» What the exercise asks
Return every record below exactly.

[Pixel coordinate grounding data]
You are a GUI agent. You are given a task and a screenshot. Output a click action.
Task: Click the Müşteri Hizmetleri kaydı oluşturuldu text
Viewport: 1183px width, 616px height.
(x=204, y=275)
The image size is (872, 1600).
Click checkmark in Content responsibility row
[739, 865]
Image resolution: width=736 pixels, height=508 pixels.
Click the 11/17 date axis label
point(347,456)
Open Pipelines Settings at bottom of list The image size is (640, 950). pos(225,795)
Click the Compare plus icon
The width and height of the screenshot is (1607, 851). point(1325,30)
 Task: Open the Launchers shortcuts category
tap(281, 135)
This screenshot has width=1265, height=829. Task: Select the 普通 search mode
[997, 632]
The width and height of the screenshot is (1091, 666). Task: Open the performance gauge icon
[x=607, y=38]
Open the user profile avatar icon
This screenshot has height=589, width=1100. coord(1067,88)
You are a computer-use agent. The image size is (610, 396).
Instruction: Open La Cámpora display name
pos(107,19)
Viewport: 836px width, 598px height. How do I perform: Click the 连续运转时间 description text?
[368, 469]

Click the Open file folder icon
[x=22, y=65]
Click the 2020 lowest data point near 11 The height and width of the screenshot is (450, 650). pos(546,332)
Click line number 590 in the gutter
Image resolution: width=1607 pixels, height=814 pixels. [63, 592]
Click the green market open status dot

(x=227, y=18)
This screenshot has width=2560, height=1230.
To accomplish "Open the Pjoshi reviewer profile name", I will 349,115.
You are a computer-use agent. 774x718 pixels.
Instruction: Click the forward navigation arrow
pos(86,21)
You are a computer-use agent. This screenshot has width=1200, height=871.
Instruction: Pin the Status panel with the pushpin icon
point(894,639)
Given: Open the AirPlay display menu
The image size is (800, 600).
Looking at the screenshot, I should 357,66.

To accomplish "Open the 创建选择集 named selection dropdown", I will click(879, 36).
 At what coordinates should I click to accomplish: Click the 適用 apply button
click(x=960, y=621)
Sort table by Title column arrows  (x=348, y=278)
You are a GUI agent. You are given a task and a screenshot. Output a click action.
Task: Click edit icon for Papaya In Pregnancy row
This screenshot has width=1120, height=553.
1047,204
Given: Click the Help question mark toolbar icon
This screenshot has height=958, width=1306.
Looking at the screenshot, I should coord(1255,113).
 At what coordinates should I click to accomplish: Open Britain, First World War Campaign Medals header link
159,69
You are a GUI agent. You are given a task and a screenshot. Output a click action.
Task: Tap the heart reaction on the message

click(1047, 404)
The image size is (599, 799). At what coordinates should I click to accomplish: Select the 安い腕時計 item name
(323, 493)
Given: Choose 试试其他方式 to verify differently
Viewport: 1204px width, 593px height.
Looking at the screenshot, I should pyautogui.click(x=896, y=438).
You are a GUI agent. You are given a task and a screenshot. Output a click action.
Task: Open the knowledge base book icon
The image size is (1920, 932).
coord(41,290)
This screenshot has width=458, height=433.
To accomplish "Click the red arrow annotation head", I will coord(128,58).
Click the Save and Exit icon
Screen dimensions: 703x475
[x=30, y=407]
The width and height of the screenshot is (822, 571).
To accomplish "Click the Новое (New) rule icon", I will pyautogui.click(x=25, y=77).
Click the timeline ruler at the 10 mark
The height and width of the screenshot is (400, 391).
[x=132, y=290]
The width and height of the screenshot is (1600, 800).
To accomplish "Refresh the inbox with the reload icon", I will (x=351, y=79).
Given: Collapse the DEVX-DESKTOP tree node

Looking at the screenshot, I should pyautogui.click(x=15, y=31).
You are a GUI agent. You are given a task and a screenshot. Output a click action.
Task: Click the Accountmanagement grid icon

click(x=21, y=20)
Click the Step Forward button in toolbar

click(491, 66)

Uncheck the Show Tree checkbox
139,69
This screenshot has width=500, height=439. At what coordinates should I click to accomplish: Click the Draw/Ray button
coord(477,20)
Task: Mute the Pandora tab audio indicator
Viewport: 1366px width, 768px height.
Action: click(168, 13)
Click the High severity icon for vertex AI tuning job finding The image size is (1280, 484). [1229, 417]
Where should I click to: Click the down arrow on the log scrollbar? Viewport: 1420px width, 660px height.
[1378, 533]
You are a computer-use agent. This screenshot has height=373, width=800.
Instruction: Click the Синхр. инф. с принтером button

» Answer to the exercise
You are a GUI agent. You are given a task and a screenshot. Output a click action.
Task: Click the Müşteri Hizmetleri kaydı oluşturuldu text
Viewport: 1183px width, 616px height.
(x=204, y=275)
The image size is (872, 1600).
Click checkmark in Content responsibility row
[739, 865]
Image resolution: width=736 pixels, height=508 pixels.
Click the 11/17 date axis label
point(347,456)
Open Pipelines Settings at bottom of list The image size is (640, 950). pos(225,795)
Click the Compare plus icon
The width and height of the screenshot is (1607, 851). point(1325,30)
 Task: Open the Launchers shortcuts category
tap(281, 135)
This screenshot has width=1265, height=829. Task: Select the 普通 search mode
[997, 632]
The width and height of the screenshot is (1091, 666). Task: Open the performance gauge icon
[x=607, y=38]
Open the user profile avatar icon
This screenshot has height=589, width=1100. coord(1067,88)
You are a computer-use agent. The image size is (610, 396).
Instruction: Open La Cámpora display name
pos(107,19)
Viewport: 836px width, 598px height. How do I perform: Click the 连续运转时间 description text?
[368, 469]

Click the Open file folder icon
[x=22, y=65]
Click the 2020 lowest data point near 11 The height and width of the screenshot is (450, 650). pos(546,332)
Click line number 590 in the gutter
Image resolution: width=1607 pixels, height=814 pixels. [63, 592]
Click the green market open status dot

(x=227, y=18)
This screenshot has width=2560, height=1230.
To accomplish "Open the Pjoshi reviewer profile name", I will 349,115.
You are a computer-use agent. 774x718 pixels.
Instruction: Click the forward navigation arrow
pos(86,21)
You are a computer-use agent. This screenshot has width=1200, height=871.
Instruction: Pin the Status panel with the pushpin icon
point(894,639)
Given: Open the AirPlay display menu
The image size is (800, 600).
Looking at the screenshot, I should 357,66.

To accomplish "Open the 创建选择集 named selection dropdown", I will click(879, 36).
 At what coordinates should I click to accomplish: Click the 適用 apply button
click(x=960, y=621)
Sort table by Title column arrows  (x=348, y=278)
You are a GUI agent. You are given a task and a screenshot. Output a click action.
Task: Click edit icon for Papaya In Pregnancy row
This screenshot has width=1120, height=553.
1047,204
Given: Click the Help question mark toolbar icon
This screenshot has height=958, width=1306.
Looking at the screenshot, I should coord(1255,113).
 At what coordinates should I click to accomplish: Open Britain, First World War Campaign Medals header link
159,69
You are a GUI agent. You are given a task and a screenshot. Output a click action.
Task: Tap the heart reaction on the message

click(1047, 404)
The image size is (599, 799). At what coordinates should I click to accomplish: Select the 安い腕時計 item name
(323, 493)
Given: Choose 试试其他方式 to verify differently
Viewport: 1204px width, 593px height.
Looking at the screenshot, I should pyautogui.click(x=896, y=438).
You are a GUI agent. You are given a task and a screenshot. Output a click action.
Task: Open the knowledge base book icon
The image size is (1920, 932).
coord(41,290)
This screenshot has width=458, height=433.
To accomplish "Click the red arrow annotation head", I will coord(128,58).
Click the Save and Exit icon
Screen dimensions: 703x475
[x=30, y=407]
The width and height of the screenshot is (822, 571).
To accomplish "Click the Новое (New) rule icon", I will pyautogui.click(x=25, y=77).
Click the timeline ruler at the 10 mark
The height and width of the screenshot is (400, 391).
[x=132, y=290]
The width and height of the screenshot is (1600, 800).
To accomplish "Refresh the inbox with the reload icon", I will (x=351, y=79).
Given: Collapse the DEVX-DESKTOP tree node

Looking at the screenshot, I should pyautogui.click(x=15, y=31).
You are a GUI agent. You are given a task and a screenshot. Output a click action.
Task: Click the Accountmanagement grid icon

click(x=21, y=20)
Click the Step Forward button in toolbar

click(491, 66)

Uncheck the Show Tree checkbox
139,69
This screenshot has width=500, height=439. At what coordinates should I click to accomplish: Click the Draw/Ray button
coord(477,20)
Task: Mute the Pandora tab audio indicator
Viewport: 1366px width, 768px height.
Action: click(168, 13)
Click the High severity icon for vertex AI tuning job finding The image size is (1280, 484). [1229, 417]
Where should I click to: Click the down arrow on the log scrollbar? Viewport: 1420px width, 660px height.
[1378, 533]
You are a computer-use agent. This screenshot has height=373, width=800.
Instruction: Click the Синхр. инф. с принтером button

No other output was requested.